» Task description:
Show every line of the entries below that contains the string "disabled". Matching is case-sensitive.

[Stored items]
☆ ☆ ☆ ☆
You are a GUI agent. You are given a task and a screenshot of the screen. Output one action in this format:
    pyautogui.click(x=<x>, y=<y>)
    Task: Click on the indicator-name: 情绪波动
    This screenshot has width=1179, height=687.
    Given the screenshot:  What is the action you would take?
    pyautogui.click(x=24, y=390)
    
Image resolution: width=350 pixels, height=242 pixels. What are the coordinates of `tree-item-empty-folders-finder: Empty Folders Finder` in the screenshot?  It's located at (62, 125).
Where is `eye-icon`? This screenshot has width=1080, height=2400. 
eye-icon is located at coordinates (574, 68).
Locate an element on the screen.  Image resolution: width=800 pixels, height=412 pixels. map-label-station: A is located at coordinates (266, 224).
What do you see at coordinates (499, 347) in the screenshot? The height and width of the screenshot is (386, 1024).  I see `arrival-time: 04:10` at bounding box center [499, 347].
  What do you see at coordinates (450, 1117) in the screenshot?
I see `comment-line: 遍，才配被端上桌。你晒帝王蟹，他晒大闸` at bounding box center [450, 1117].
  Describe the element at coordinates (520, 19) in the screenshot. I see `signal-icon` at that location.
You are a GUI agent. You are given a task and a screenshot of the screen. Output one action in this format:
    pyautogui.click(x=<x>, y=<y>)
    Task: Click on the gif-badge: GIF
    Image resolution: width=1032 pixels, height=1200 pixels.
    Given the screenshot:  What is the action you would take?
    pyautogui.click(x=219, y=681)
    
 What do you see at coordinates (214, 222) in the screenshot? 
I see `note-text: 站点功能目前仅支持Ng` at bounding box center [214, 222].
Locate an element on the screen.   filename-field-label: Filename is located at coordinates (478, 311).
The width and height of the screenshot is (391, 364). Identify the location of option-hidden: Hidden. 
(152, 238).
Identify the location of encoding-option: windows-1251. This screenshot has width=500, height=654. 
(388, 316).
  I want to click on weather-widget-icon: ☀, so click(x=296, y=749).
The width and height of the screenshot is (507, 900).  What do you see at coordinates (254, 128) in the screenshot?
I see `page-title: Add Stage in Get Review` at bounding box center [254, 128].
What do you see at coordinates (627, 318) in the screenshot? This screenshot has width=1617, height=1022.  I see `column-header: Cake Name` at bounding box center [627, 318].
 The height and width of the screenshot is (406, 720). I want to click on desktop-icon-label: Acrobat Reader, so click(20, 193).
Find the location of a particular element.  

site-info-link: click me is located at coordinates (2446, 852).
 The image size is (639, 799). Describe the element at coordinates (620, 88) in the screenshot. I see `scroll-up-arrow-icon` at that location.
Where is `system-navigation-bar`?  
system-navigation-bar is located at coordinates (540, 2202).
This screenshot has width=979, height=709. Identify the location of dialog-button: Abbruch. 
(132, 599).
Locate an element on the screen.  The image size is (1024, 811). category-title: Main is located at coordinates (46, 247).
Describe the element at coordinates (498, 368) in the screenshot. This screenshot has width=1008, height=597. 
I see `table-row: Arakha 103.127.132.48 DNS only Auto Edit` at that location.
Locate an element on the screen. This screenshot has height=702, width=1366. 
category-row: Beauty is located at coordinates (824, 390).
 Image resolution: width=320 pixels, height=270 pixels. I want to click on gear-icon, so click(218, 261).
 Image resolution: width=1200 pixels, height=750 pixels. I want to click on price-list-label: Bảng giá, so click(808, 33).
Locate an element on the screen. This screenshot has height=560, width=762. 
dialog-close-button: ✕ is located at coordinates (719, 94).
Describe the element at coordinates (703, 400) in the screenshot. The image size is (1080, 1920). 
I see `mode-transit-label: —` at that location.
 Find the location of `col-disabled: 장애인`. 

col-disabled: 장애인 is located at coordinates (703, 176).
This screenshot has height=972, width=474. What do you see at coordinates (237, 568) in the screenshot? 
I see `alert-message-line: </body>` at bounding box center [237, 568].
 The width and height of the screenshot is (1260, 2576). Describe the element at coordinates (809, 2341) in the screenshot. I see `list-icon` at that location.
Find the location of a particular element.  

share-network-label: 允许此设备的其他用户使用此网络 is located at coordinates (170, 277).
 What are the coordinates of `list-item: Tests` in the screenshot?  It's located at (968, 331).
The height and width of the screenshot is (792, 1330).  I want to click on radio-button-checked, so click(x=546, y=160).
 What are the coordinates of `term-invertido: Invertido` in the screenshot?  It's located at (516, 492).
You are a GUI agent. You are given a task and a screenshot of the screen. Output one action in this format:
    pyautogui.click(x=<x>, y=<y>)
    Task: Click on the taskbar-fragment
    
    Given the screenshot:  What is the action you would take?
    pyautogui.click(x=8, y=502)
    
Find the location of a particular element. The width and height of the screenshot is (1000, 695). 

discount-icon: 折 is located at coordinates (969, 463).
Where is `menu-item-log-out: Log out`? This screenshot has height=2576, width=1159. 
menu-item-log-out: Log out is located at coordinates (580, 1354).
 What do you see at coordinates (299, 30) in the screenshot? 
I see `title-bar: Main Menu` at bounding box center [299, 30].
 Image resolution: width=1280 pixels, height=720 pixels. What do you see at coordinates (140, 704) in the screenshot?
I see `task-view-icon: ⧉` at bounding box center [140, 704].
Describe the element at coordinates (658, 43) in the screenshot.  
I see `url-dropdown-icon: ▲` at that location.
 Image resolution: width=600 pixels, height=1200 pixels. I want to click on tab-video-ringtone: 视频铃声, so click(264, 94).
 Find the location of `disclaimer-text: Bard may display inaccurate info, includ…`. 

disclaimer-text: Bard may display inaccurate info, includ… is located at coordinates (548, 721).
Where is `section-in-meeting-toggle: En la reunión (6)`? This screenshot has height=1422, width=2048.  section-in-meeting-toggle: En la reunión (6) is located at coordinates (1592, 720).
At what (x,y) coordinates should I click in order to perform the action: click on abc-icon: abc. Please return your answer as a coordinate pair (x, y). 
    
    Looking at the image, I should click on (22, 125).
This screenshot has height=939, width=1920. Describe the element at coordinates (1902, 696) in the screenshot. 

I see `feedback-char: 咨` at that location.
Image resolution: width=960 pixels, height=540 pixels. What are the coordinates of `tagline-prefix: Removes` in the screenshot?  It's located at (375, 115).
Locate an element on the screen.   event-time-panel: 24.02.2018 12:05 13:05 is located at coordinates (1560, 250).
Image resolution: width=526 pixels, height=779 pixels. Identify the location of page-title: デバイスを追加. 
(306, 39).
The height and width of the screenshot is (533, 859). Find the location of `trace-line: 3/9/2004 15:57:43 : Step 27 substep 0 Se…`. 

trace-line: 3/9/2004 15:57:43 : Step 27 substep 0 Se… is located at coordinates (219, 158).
☆ ☆ ☆ ☆
» Output for this task:
 Find the location of `col-disabled: 장애인`. 
col-disabled: 장애인 is located at coordinates (703, 176).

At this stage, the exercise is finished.